When Dr. Richard Batista's wife needed a kidney, he gave her one of his.

And now that Dawnell Batista has filed for a divorce, he says he wants it back.

He knows he won't get the kidney, but his attorney, Dominic Barbara of Garden City, said yesterday that his client would take $1.5 million - which, he said, reflects in part the value of the kidney transplant.

Richard Batista is seeking the kidney because he claimed he later found his wife was having an affair.

Dawnell Batista's attorney, Douglas Rothkopf of Garden City, would not address specifics, saying only, "The facts will speak for themselves and they're not as represented by Dr. Batista."

Medical ethicists agreed that the case is a nonstarter.
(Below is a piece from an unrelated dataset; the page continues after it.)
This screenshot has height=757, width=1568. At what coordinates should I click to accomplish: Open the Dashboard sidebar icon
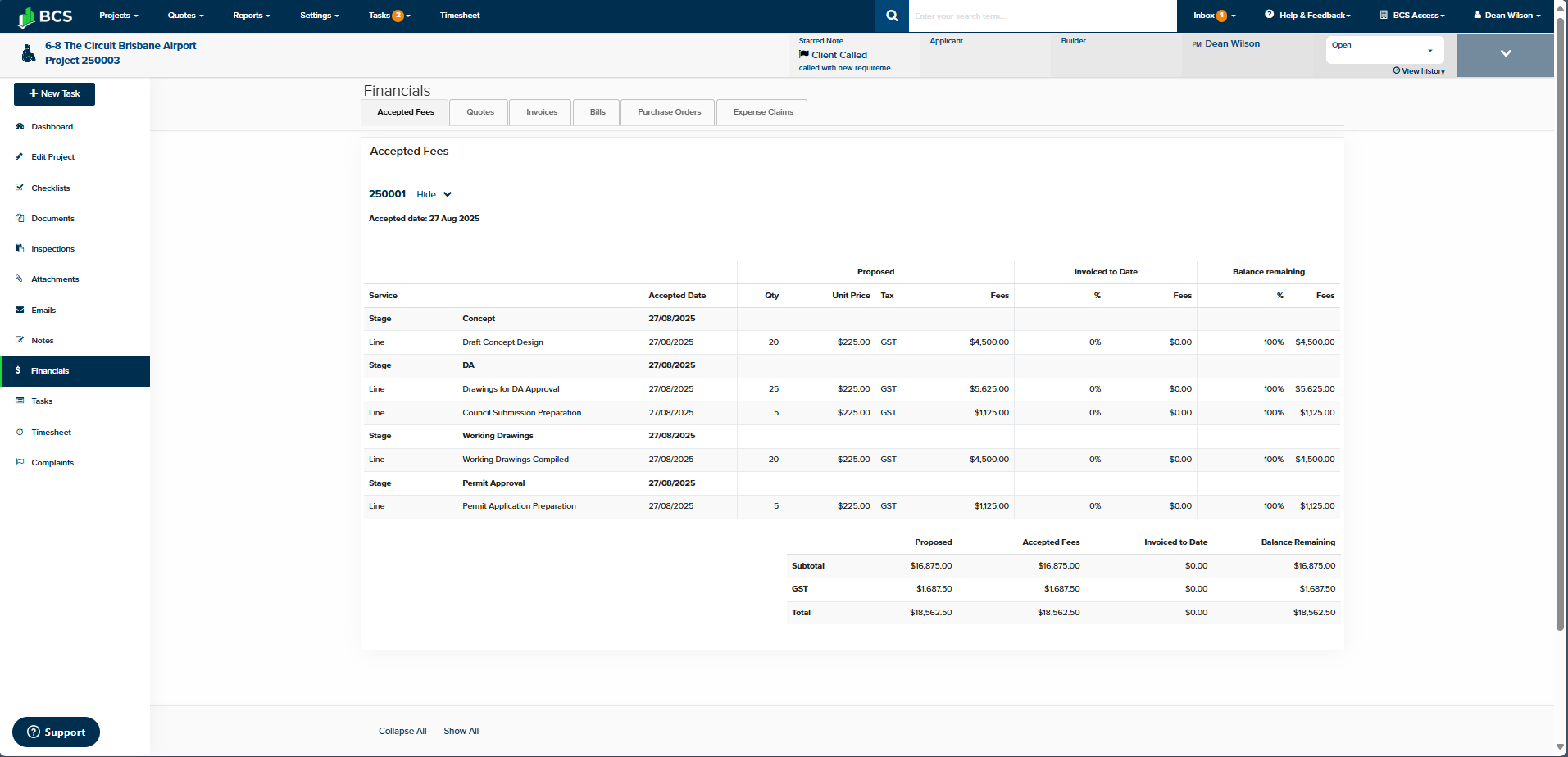point(20,127)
Arthur Caplan of the University of Pennsylvania's Center for Bioethics said the likelihood of Batista getting either his kidney or cash was "somewhere between impossible and completely impossible."

Robert Veatch, a medical ethicist at Georgetown University's Kennedy Institute of Ethics, noted that "it's illegal for an organ to be exchanged for anything of value." Organs in the United States may not be bought or sold. Donating an organ is a gift and legally, "when you give something, you can't get it back," he said.

"It's her kidney now and ... taking the kidney out would mean she would have to go on dialysis or it would kill her," Veatch said.

Barbara said his client isn't really looking for Dawnell Batista to give back her kidney. "Does he really want the kidney back? Of course not," he said.

Batista said his aim instead was to draw attention to her not allowing him agreed-upon visitation with the couple's three children, ages 14, 11 and 8.

Batista, 49, of Ronkonkoma, said he donated his kidney to his wife in June 2001, after she had undergone two other failed transplants when her kidneys ceased working.

"My first priority was to save her life," Batista said at a news conference in Garden City. "The second bonus was to turn the marriage around."

Batista, a surgeon at Nassau University Medical Center since 1992, said the marriage had been shaky because of his wife's illness.

Initially, Batista said he was happy with his gift of life: "I was walking on a cloud. I did the right thing for her and to this day I would do it again."

Dawnell Batista, a nurse, filed for divorce in July 2005, and her husband countersued that same year. The grounds for the divorce were unclear yesterday. The demand for the kidney was introduced yesterday, Barbara said.

Barbara said the $1.5 million his client feels he's entitled to reflects damages. "A price can't be placed on a human organ but it does have value," he said.

Caplan disagreed. "There's nothing later [you can get] in terms of compensation if you regret your gift," he said.

Staff writer John Valenti contributed to this story.